Commercial real estate loans are subject to underwriting standards and processes similar to commercial loans discussed above. We underwrite these loans to be repaid from cash flow and to be supported by real property collateral. Underwriting standards for commercial real estate loans include, but are not limited to, debt coverage and loan-to-value ratios. Furthermore, the owners of the properties guarantee substantially all of our commercial real estate loans.  Conditions in the real estate markets or in the general economy may adversely affect our commercial real estate loans. In the event of a vacancy, we expect guarantors to carry the loans until they find a replacement tenant.  The owner's substantial equity investment provides a strong economic incentive to continue to support the commercial real estate projects. As such, we have generally experienced a relatively low level of loss and delinquencies in this portfolio.

We generally make construction loans to developers and builders to finance construction, renovation and occasionally land acquisitions in anticipation of near-term development. These loans are underwritten after evaluation of the borrower's financial strength, reputation, prior track record, and independent appraisals. Significant events can affect the construction industry, including: the inherent volatility of real estate markets and vulnerability to delays due to weather, change orders, inability to obtain construction permits, labor or material shortages, and price changes. Estimates of construction costs and value associated with the completed project may be inaccurate. Repayment of construction loans is largely dependent on the ultimate success of the project.
 
Consumer loans primarily consist of home equity lines of credit, other residential loans and floating homes, along with a small number of installment loans. Our other residential loans include tenancy-in-common fractional interest loans ("TIC") located almost entirely in San Francisco County. We originate consumer loans utilizing credit score information, debt-to-income ratio and loan-to-value ratio analysis. Diversification among consumer loan types, coupled with relatively small loan amounts that are spread across many individual borrowers, mitigates risk.

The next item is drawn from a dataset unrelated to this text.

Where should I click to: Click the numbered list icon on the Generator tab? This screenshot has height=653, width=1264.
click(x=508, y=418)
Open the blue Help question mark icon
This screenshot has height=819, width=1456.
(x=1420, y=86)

We use a risk rating system to evaluate asset quality, and to identify and monitor credit risk in individual loans, and in the loan portfolio. Our definitions of “Special Mention” risk graded loans, or worse, are consistent with those used by the Federal Deposit Insurance Corporation ("FDIC").  Our internally assigned grades are as follows:
 
Pass and Watch: Loans to borrowers of acceptable or better credit quality. Borrowers in this category demonstrate fundamentally sound financial positions, repayment capacity, credit history, and management expertise.  Loans in this category must have an identifiable and stable source of repayment and meet the Bank’s policy regarding debt-service-coverage ratios.  These borrowers are capable of sustaining normal economic, market or operational setbacks without significant financial consequences.  Negative external industry factors are generally not present.  The loan may be secured, unsecured or supported by non-real estate collateral for which the value is more difficult to determine and/or marketability is more uncertain. This category also includes “Watch” loans, where the primary source of repayment has been delayed. “Watch” is intended to be a transitional grade, with either an upgrade or downgrade within a reasonable period.
 
Special Mention: Potential weaknesses that deserve close attention. If left uncorrected, those potential weaknesses may result in deterioration of the payment prospects for the asset. Special Mention assets do not present sufficient risk to warrant adverse classification.
 
Substandard: Inadequately protected by either the current sound worth and paying capacity of the obligor or the collateral pledged, if any. A Substandard asset has a well-defined weakness or weaknesses that jeopardize(s) the liquidation of the debt. Substandard assets are characterized by the distinct possibility that we will sustain some loss if such weaknesses or deficiencies are not corrected. Well-defined weaknesses include adverse trends or developments of the borrower’s financial condition, managerial weaknesses and/or significant collateral deficiencies.
 
Doubtful: Critical weaknesses that make collection or liquidation in full improbable. There may be specific pending events that work to strengthen the asset; however, the amount or timing of the loss may not be determinable. Pending events generally occur within one year of the asset being classified as Doubtful. Examples include: merger, acquisition, or liquidation; capital injection; guarantee; perfecting liens on additional collateral; and refinancing. Such loans are placed on non-accrual status and usually are collateral-dependent.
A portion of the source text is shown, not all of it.